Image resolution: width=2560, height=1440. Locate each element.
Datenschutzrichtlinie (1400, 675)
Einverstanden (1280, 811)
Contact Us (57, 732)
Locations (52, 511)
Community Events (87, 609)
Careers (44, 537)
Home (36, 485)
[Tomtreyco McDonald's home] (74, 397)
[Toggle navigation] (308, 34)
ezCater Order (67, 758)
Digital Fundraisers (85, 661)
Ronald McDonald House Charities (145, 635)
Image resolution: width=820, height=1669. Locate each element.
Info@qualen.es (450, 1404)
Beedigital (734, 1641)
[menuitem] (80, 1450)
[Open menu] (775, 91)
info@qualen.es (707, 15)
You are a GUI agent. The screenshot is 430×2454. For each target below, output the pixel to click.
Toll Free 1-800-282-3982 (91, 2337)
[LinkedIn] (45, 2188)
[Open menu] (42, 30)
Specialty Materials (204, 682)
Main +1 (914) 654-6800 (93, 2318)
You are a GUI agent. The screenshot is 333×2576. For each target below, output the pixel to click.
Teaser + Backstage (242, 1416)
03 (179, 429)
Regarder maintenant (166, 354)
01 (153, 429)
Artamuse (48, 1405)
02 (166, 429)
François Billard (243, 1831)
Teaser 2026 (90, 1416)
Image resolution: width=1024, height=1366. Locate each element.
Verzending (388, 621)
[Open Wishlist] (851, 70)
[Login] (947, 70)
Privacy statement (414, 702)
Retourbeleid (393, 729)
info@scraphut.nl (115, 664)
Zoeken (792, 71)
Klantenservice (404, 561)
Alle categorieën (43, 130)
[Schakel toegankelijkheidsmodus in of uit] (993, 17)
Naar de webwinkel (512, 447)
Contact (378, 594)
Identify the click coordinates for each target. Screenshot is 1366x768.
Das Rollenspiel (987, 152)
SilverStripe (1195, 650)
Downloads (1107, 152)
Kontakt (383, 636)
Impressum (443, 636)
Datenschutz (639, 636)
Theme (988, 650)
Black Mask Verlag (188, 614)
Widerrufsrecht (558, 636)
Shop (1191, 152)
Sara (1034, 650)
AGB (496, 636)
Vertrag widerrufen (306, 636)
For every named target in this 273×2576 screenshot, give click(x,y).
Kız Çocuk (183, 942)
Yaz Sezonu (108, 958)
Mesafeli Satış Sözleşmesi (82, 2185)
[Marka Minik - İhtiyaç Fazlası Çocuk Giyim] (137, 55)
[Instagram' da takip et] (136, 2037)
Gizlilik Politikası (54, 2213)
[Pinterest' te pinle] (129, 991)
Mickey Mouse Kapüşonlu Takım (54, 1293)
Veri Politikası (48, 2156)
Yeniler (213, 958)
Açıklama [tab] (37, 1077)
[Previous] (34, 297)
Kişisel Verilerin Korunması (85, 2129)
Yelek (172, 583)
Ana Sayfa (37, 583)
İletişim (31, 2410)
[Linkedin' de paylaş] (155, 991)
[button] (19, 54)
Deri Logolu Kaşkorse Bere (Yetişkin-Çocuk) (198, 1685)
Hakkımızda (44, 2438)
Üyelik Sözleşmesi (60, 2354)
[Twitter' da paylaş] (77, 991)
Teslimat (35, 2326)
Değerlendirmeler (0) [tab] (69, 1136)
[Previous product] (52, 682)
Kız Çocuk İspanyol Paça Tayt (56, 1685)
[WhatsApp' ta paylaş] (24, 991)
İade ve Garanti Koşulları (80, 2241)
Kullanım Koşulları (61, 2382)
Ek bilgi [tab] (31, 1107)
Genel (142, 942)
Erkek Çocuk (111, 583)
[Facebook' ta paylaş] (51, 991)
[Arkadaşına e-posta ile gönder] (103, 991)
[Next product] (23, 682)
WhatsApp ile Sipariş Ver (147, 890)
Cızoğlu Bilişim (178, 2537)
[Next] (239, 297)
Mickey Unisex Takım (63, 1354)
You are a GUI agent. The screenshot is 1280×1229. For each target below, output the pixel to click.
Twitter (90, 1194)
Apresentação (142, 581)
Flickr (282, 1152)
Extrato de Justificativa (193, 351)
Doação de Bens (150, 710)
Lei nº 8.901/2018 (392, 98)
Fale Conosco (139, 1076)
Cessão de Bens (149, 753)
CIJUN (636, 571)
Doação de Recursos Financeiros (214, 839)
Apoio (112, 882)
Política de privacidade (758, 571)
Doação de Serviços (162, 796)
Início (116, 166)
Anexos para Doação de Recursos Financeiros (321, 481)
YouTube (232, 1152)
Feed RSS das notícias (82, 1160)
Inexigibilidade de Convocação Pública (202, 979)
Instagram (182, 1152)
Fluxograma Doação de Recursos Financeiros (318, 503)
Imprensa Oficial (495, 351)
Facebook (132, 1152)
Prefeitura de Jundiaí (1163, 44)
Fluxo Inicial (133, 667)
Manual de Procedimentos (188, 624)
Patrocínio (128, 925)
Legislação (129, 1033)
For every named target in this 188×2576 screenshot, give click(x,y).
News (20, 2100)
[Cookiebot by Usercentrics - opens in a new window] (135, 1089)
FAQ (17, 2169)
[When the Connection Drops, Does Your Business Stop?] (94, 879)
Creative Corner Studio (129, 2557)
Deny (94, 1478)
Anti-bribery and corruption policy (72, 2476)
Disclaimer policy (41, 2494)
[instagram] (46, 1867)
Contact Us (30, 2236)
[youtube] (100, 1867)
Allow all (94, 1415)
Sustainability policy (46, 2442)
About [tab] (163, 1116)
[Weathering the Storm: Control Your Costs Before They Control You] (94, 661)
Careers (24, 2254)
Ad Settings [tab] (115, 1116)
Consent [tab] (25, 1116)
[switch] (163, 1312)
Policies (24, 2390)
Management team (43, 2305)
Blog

Exercise instructions »
Where the string "give" shows up in the listing above, copy the line that holds it.

Response below »
For every named target in this 273×2576 screenshot, give click(x,y).
For every named target in this 188×2576 screenshot, give click(x,y).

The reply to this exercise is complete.